What follows feels predictable. The Spaniards up the pressure but the Italians briefly stand firm, Pirlo executes a superb Moore-esque tackle that turns gasps of despair into delight. The second goal goes in, the Spaniard jumps up, this time exiting the street bar, instantly on the phone, presumably to his betting agent. The barmaid tries to cheer up some old timers near the back of the bar with a little song and a shimmy. She raises a smile from a bloke in tortoise shell glasses but nothing more.
With half time comes a rush of bum bags to the bar. A girl in sparkly hot pants with a giant alsatian has turned up and is attracting attention, while the dog chews on a bike tyre. Rai1 offers up two pundits - one of which looks like Gregg Wallace, though Torode has been replaced by Mike Bassett. Bassett focuses on Balotelli’s liveliness, Wallace mutters something, presumably echoing Bassett’s views or intimating a buttery biscuit base is in order. Several fans have already left to go home. The artist from Florence goes to meet a collector who has commissioned a piece of art with no remit - she’s as nervous as the football fans.

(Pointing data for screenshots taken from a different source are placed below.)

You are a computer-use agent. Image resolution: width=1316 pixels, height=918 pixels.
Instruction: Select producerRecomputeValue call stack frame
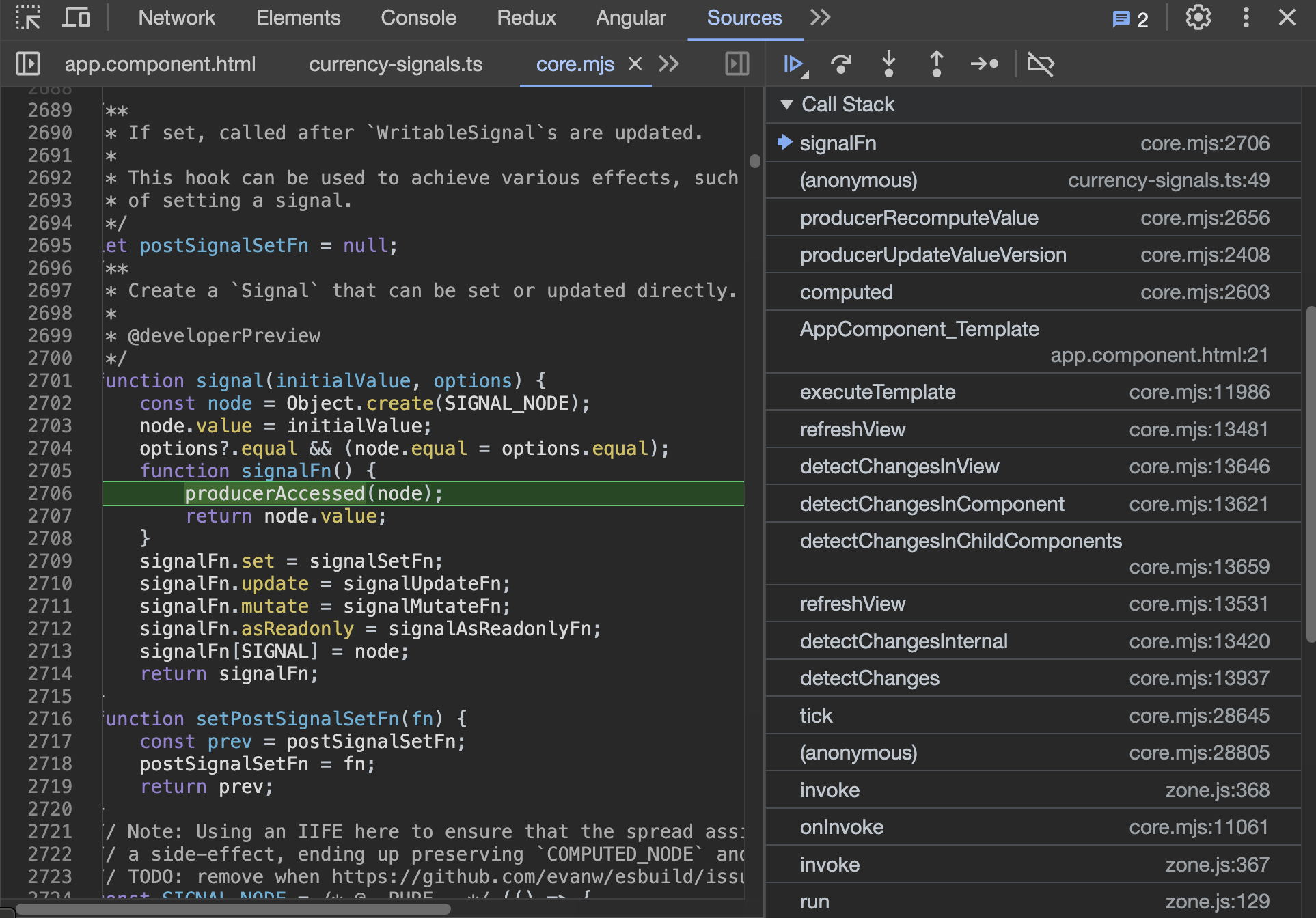(x=918, y=218)
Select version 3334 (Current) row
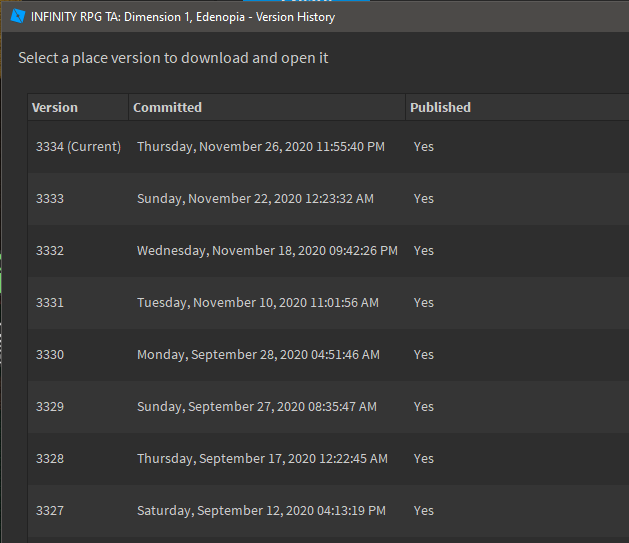 [78, 147]
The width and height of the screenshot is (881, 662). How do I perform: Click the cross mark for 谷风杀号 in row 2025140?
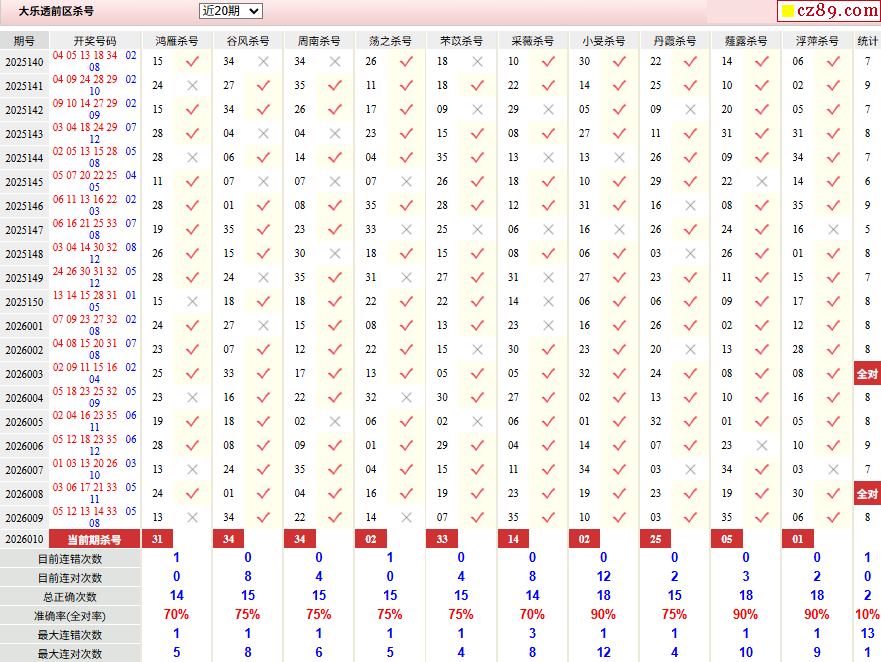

The atmosphere lifts with the second half, and the Italians begin to come into it more. The gel-heads in the bar gesticulate wildly at the Azzurri and the ‘ooooh’ that goes up when Balotelli clean misses the ball in the air could’ve been heard in the Vatican. Pirlo begins to take some control, duelling with Iniesta and Fabregas but to no avail. The hope begins to sap from the bar; Sideshow Bob has lost interest and skipped off elsewhere, Mr Lime Shirt is cleaning down the counter and even Inzaghi looks a beaten man. A few glimpses of hope are not enough as the third and fourth go in in quick succession, Fernando Torres bookending a torrid two years which began with a World Cup win with a goal few could begrudge him. The fourth is enough for the bar to deplete completely and when Sergio Ramos runs away from the goal smiling after a cheeky attempt to nip it in past Buffon, it’s a marker that the game is over. Tortoise shell takes a long slug of warm Becks, the ghost of the tumultous defeat to the French in Euro 2000 cannot yet be eradicated.
Italy put their all into an engaging encounter but there was never a way back after the first 45 minutes. The people of Forte Dei Maimi, muted, with flags painted on their faces smudged in the heat, trudged home through the town, dreading a Monday morning with added venom.
History is told by the winners, but tonight the losers offered at least glimpses of glory.